Here’s how cybercriminals attack DeFi platforms

DeFi platforms facilitate the lending and borrowing of cryptocurrency through the blockchain network. It uses smart contracts through which crypto lending or borrowing is made automated. Smart contracts are pieces of algorithms that run when a specific condition is met on Blockchain.

For DeFi companies, in particular, the largest thefts are usually done via faulty code and flash loan attacks—a type of code exploit involving the manipulation of cryptocurrency prices.

Faulty code or code exploits occur for a number of reasons. It should be noted that DeFi is an open-source protocol, meaning that any user can access the underlying code that the platform is built upon. “This is an important and generally positive trend since DeFi protocols move funds without human intervention, users should be able to audit the underlying code in order to trust the protocol,” the company said in its report.

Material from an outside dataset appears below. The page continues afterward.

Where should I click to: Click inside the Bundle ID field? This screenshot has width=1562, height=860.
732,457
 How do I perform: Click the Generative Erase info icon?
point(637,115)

However, this benefits cybercriminals, too, who can analyse the scripts for vulnerabilities and plan exploits well in advance.

Chainalysis in its report revealed that from 2020 to Q1 of 2022, 35 per cent of all cryptocurrency value was stolen via a security breach. Ronin Network’s March 2022 breach, which enabled the theft of $615 million in cryptocurrency, has proven the continued effectiveness of this technique.

The second most utilised technique by the hackers is: Flash loan attacks. It refers to a smart contract exploit when an attacker takes a flash loan (uncollateralized loan) from a DeFi platform, uses the capital that they borrowed and pays it back in the same transaction, causing the price of the crypto asset to rise and then quickly withdrawing their investments.

As per the Chainalysis report, when a DeFi platform relies on unstable price oracles, chances are attackers will exploit the platform. Oracles are programs tasked to maintain maintaining accurate pricing data for all cryptocurrencies on a platform, which isn’t easy due to the volatility in crypto prices.

“Secure but slow oracles are vulnerable to arbitrage; fast but insecure oracles are vulnerable to price manipulation. The latter type often leads to flash loan attacks, which extracted a massive $364 million from DeFi platforms in 2021,” the report highlighted.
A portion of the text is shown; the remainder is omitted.